Loin des interprétations excessives, le rapport de l’OMS reconnaît que la mise en place de la Cnamgs constitue une avancée majeure dans la construction d’une couverture sanitaire universelle. Depuis sa création, l’institution a permis à des milliers de Gabonais, notamment les plus vulnérables, d’accéder à des soins qui auraient été financièrement hors de portée. Dans un pays où les dépenses de santé peuvent rapidement fragiliser les ménages, cette protection représente un acquis social important.

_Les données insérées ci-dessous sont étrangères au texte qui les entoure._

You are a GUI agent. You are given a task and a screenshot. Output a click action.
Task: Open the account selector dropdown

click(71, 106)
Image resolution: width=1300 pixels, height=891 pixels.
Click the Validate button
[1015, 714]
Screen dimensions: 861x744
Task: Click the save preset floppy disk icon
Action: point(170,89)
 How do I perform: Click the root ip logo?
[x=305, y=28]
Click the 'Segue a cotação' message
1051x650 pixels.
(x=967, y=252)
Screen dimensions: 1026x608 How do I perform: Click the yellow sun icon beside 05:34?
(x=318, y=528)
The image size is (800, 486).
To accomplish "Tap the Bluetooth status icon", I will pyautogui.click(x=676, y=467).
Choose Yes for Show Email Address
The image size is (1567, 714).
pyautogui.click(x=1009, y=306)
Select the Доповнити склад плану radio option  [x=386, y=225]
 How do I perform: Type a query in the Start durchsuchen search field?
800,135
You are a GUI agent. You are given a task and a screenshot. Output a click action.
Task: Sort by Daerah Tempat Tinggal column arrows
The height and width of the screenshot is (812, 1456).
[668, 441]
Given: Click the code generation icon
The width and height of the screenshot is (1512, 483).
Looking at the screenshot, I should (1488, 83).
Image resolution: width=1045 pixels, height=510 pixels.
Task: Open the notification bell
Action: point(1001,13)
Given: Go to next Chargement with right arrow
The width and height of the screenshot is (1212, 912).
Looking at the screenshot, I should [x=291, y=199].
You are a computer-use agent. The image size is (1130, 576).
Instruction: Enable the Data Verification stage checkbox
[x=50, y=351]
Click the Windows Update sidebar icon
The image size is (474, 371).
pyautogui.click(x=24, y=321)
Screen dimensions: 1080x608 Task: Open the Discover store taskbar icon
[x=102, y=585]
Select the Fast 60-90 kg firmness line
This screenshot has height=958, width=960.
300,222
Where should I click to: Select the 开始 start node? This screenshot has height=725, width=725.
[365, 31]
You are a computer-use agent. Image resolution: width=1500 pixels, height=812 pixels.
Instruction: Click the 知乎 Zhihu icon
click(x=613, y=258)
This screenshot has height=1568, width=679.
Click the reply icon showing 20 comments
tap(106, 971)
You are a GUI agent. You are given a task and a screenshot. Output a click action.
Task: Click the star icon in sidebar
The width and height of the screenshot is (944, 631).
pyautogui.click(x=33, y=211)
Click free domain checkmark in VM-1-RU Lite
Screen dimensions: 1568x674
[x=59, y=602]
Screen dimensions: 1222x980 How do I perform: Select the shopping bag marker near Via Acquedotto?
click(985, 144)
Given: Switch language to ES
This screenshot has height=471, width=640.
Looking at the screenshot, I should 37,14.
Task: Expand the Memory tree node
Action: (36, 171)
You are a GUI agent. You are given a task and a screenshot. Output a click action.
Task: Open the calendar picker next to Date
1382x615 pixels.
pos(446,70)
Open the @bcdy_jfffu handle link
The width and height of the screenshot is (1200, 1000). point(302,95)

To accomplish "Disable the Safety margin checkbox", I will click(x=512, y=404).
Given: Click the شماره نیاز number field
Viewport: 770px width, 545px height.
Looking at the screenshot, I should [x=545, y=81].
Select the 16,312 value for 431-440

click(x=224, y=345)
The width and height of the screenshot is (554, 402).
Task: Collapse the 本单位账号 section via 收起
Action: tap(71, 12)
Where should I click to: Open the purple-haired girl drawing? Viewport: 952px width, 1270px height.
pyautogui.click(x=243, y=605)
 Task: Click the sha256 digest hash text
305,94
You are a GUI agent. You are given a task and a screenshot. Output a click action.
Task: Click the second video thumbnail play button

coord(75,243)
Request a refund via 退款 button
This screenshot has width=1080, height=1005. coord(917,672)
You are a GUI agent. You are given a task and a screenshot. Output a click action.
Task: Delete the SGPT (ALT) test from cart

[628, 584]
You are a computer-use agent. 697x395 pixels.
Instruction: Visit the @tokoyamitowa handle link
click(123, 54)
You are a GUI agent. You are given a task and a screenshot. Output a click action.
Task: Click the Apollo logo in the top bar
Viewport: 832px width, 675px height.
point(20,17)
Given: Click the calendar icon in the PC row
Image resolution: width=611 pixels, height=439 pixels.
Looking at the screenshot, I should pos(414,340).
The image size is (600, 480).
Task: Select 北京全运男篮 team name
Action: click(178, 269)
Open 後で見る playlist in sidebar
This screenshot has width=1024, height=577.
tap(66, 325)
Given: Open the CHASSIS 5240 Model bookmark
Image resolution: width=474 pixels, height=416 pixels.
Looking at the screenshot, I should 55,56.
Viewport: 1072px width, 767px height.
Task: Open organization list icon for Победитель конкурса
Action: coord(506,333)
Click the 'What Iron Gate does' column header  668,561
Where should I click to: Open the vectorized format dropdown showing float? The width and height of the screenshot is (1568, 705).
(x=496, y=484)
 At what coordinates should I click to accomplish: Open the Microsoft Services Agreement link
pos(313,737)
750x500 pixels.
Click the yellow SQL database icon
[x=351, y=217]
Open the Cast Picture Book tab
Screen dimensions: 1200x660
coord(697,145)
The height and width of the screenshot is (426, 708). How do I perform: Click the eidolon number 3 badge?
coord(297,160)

Des limites qui alimentent les critiques
Pour autant, reconnaître les acquis ne doit pas conduire à ignorer les insuffisances. Le rapport met en lumière plusieurs défis liés à la qualité des prestations, aux délais de prise en charge, aux remboursements et aux relations parfois tendues entre la Cnamgs, les établissements de santé et les pharmacies. Ces difficultés sont régulièrement dénoncées par les assurés qui se retrouvent confrontés à des ruptures de services ou à des refus de prise en charge.
Ces dysfonctionnements nourrissent un sentiment de frustration qui fragilise la confiance des populations. Or, dans un système d’assurance maladie, la confiance constitue le principal capital. Dès lors que les bénéficiaires doutent de l’efficacité du dispositif, le risque est de voir se développer une perception négative susceptible d’affaiblir l’adhésion citoyenne à un mécanisme pourtant essentiel à la solidarité nationale.
La régulation comme levier de performance
C’est précisément dans ce contexte que la question de la régulation devient cruciale. Une institution aussi stratégique que la Cnamgs ne peut fonctionner efficacement sans des mécanismes de contrôle rigoureux, une gouvernance transparente et une évaluation permanente de ses performances. Réguler ne signifie pas sanctionner systématiquement, mais garantir que les ressources mobilisées produisent effectivement les résultats attendus pour les assurés.
La régulation doit également permettre de mieux encadrer les relations entre la caisse, les hôpitaux, les cliniques et les pharmacies. Une meilleure traçabilité des actes médicaux, un contrôle renforcé des dépenses et une digitalisation accrue des procédures peuvent réduire les abus, améliorer les délais de traitement et renforcer la qualité du service rendu aux usagers.
Transformer les critiques en opportunités
Les réformes évoquées par le gouvernement, notamment la digitalisation des procédures, l’amélioration du contrôle médical et l’élargissement progressif des prestations, vont dans le bon sens. Mais leur réussite dépendra de leur mise en œuvre effective et de la capacité des autorités à instaurer une culture de redevabilité et de transparence.
La controverse actuelle ne devrait donc pas être perçue comme une remise en cause de la Cnamgs, mais comme une occasion d’accélérer sa modernisation. Dans un Gabon qui ambitionne de renforcer sa cohésion sociale, la pérennité de la couverture maladie universelle passe nécessairement par une régulation forte, indépendante et efficace. Car au-delà des polémiques, l’enjeu demeure simple : garantir à chaque Gabonais un accès équitable à des soins de qualité.
Encadré : Cnamgs, entre acquis sociaux et défis persistants La Cnamgs demeure un pilier de la protection sociale au Gabon en permettant à des milliers de bénéficiaires d’accéder aux soins. Toutefois, les plaintes récurrentes liées aux prestations non prises en charge et aux difficultés rencontrées dans certaines structures de santé révèlent des limites réelles. Conscient de ces défis, le gouvernement affirme poursuivre les réformes visant à améliorer la qualité des services et à renforcer la couverture sanitaire des assurés.